Scrub blackbirds of the nominate subspecies are about 22 cm long and those of subspecies D. w. kalinowskii 27 to 31 cm. Males of the nominate subspecies weigh an average of 85.5 g and females 84 g. Males of subspecies D. w. kalinowskii weigh an average of 110 g. The species has a long tail and disproportionately large legs and feet. Both sexes of both subspecies have the same entirely black plumage. The nominate subspecies has a blue to green iridescence and D. w. kalinowskii has a violaceous iridescence. Both subspecies have a dark brown iris, a black bill, and black legs and feet. Juveniles are a duller, slightly glossy, blackish brown.

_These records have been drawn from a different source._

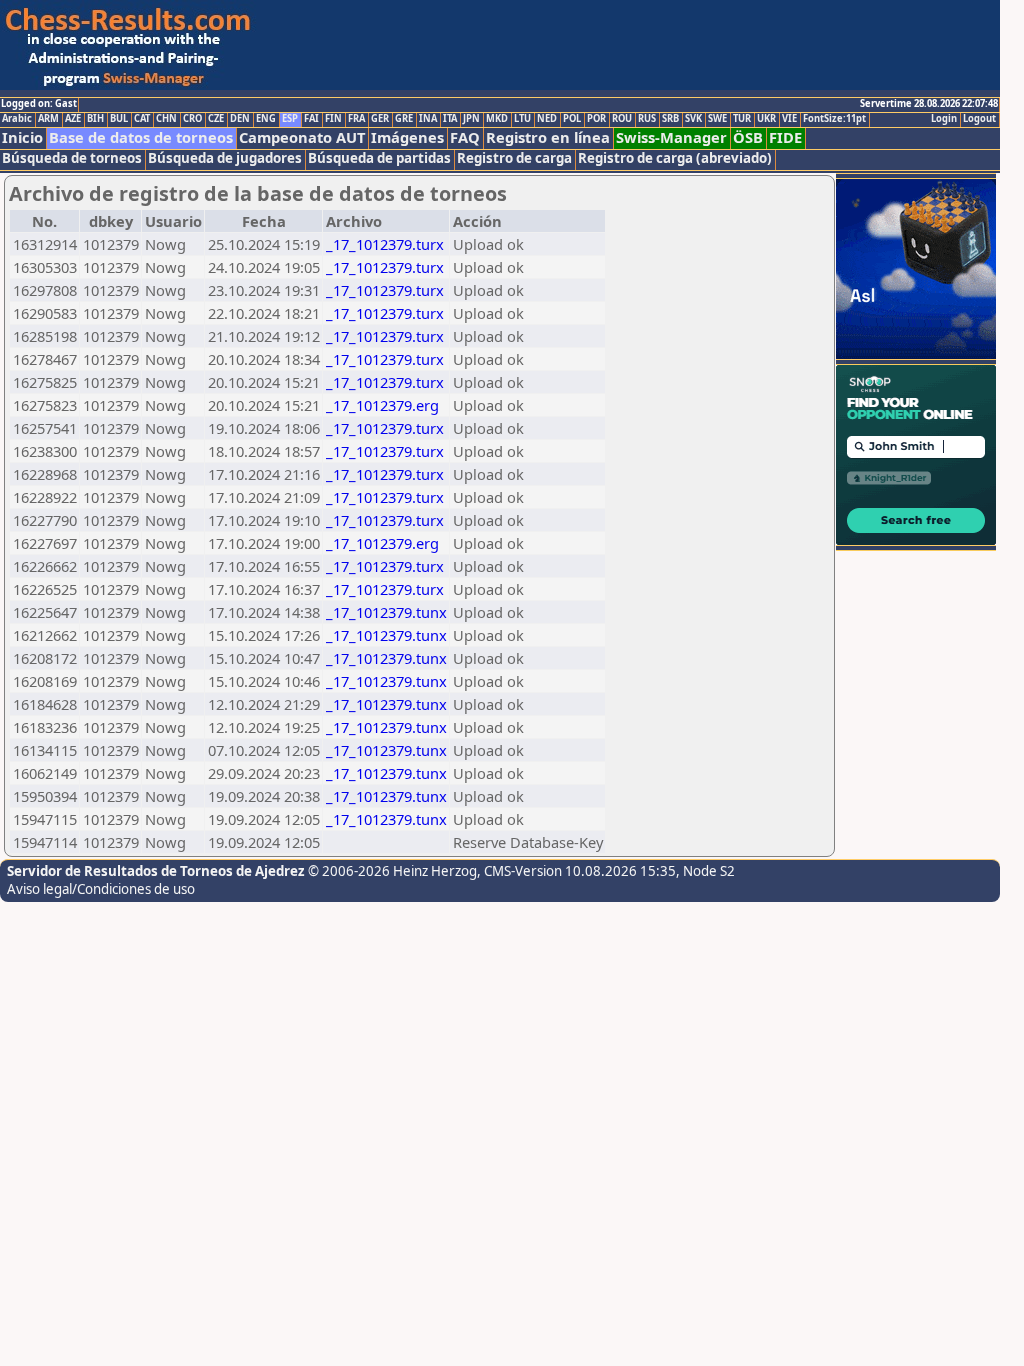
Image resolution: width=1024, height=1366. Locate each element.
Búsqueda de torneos (72, 158)
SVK (693, 119)
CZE (216, 119)
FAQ (465, 137)
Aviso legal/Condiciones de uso (101, 889)
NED (547, 119)
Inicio (22, 137)
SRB (670, 119)
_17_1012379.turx (385, 244)
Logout (979, 119)
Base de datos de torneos (141, 137)
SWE (717, 119)
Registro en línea (548, 137)
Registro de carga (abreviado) (675, 158)
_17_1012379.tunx (386, 612)
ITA (450, 119)
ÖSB (748, 137)
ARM (48, 119)
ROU (622, 119)
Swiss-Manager (671, 137)
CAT (142, 119)
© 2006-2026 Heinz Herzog (392, 871)
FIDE (785, 137)
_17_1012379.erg (382, 405)
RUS (647, 119)
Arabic (17, 119)
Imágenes (407, 137)
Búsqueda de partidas (379, 158)
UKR (766, 119)
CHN (166, 119)
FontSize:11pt (834, 119)
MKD (497, 119)
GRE (404, 119)
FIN (333, 119)
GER (380, 119)
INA (428, 119)
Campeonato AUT (302, 137)
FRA (356, 119)
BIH (95, 119)
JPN (471, 119)
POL (572, 119)
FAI (311, 119)
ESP (290, 119)
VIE (789, 119)
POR (596, 119)
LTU (522, 119)
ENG (266, 119)
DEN (240, 119)
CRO (192, 119)
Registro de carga (514, 158)
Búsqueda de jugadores (225, 158)
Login (944, 119)
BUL (119, 119)
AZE (73, 119)
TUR (742, 119)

==Distribution and habitat==

The nominate subspecies of the scrub blackbird is found from far southwestern Colombia's Nariño Department and Gorgona Island off its shore south through western Ecuador into northwestern Peru as far as La Libertad Department. Subspecies D. w. kalinowskii is found in western Peru from La Libertad south to Ica Department also further inland in intermontane river valleys of Cajamarca and Huancavelica departments.

The scrub blackbird inhabits a variety of semi-open to open landscapes including woodlands, scrublands, cultivated areas, orchards, parks, gardens, and suburban and urban areas. In generally arid southern Ecuador and northern Peru it avoids the most arid areas and is found in gallery forest, oases, and irrigated fields. In elevation it is found below 1300 m in Colombia. In Ecuador it is mostly below 1000 m but reaches at least 2100 m in far southern Loja Province. In Peru it is mostly below 2400 m but locally reaches 3600 m.

==Behavior==
===Movement===

The scrub blackbird is a year-round resident.

===Feeding===

The scrub blackbird's diet has not been studied but is believed to be insects, other arthropods, fruits (wild and domestic), seeds, and small vertebrates. It forages mostly on the ground though sometimes in trees, and is usually found in pairs or small groups.

===Breeding===

The scrub blackbird breeds between February and May. It is thought to be monogamous and less territorial than its relative the melodious blackbird. Its nest is a cup made from sticks, plant fibers, and mud placed in a tree. The clutch is two to three eggs that are pale blue with brownish to black spots. The incubation period is not known; fledging occurs about 12 days after hatch. Details of parental care are not known. Nests are parasitized by the shiny cowbird (Molothrus bonariensis).

===Vocalization===

The scrub blackbird is "a scandalously noisy bird". Pairs typically sing in duet, "a rather pleasant mixture of warbles, trills and whistles, mixed with chattering and buzzing notes". Birds typically sing from a perch while fluffing their feathers, "bowing", and pointing their bill to the sky. One rendering of the song is "a variation of wr-tzzzeeét! worgleeo, wor-gleeo-glezeé". Another is "an explosive series of loud liquid notes...for example: hooEE triZEER chee-t't't't't". Its calls are described as "a siskin-like clee or seeeuw" and "a rising ree? [and] a piercing, descending teee".

==Status==

The IUCN has assessed the scrub blackbird as being of Least Concern. It has a large range; its population size is not known but is believed to be increasing. No immediate threats have been identified. As of 2010 it was a "recent colonist" in Colombia. It is "hard to miss" in its Ecuadorean range. It is fairly common in western Peru and local in the interior valleys. It "[a]ppears to be expanding its range in both Peru and Ecuador".